A simplified multiwell plate assay for the measurement of hepatitis A virus infectivity.

A standardized multiwell plate assay (MWPA) was developed to provide a simple in situ measurement of hepatitis A virus (HAV) infectivity titers. Following attachment (4 h, 35 degrees C) of serial 10-fold dilutions of HAV strain CR326 F (variant F') to confluent MRC-5 monolayers in 24-well plates, cultures were overlaid with maintenance medium and incubated for 35 days at 35 degrees C with weekly medium replacement. Cells were fixed with 90% acetone and HAV antigen was quantitated by reaction with a radio-iodinated anti-HAV serum.

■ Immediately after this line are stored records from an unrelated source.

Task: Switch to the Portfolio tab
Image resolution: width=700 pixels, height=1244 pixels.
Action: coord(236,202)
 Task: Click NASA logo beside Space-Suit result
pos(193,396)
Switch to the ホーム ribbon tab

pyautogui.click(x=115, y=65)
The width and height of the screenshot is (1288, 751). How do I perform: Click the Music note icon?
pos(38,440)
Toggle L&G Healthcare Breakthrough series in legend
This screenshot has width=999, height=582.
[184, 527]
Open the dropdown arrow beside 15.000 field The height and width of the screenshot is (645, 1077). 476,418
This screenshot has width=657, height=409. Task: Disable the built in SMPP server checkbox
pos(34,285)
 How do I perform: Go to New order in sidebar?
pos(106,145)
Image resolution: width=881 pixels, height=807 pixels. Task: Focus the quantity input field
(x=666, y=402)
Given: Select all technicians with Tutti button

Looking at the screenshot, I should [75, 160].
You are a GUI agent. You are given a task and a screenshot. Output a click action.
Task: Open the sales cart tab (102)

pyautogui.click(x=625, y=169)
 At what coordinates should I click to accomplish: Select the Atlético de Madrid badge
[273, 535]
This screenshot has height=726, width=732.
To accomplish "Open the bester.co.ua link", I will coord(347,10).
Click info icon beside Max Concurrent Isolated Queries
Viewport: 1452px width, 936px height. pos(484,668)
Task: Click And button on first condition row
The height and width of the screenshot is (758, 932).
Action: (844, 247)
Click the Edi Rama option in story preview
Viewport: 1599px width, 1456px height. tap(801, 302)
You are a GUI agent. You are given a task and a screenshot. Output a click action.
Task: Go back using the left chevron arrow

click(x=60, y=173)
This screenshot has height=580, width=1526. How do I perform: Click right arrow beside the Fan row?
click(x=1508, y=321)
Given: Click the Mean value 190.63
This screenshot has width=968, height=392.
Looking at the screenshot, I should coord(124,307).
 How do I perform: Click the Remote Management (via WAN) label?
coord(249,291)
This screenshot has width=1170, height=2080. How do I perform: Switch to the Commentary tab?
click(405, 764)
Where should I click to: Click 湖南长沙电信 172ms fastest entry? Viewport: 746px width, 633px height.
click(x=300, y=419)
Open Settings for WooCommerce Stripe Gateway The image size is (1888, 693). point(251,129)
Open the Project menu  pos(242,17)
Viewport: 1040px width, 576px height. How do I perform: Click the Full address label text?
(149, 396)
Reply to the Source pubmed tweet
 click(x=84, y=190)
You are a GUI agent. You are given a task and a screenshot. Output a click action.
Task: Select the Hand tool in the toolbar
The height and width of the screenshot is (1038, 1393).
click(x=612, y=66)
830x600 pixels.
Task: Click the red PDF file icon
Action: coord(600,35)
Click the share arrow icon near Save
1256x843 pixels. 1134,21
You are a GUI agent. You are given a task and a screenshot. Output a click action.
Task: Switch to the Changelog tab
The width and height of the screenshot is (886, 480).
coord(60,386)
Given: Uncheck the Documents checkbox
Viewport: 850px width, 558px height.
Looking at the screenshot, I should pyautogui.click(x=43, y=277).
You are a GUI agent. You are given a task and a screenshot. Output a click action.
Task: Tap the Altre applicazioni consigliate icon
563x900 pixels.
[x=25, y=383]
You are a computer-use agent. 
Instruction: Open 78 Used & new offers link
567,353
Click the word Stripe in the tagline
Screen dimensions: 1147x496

Measurement of virus infectivity was based on the amounts of specifically bound and eluted radiolabelled antibody. Virus titers (50% tissue culture infectious doses/ml, TCID50/ml) were calculated using the method of Reed & Muench (Am J Hyg. 1938; 27: 493-497), with wells producing cpm values greater than 2.1-times that of uninoculated controls considered positive. The use of a virus standard provided an estimate of the test variability (+/- 5% in Log10 TCID50 units). The MWPA offers a significant savings in time and reagents, and is proposed as a standard method for the simple and reliable measurement of the potency of HAV vaccine preparations.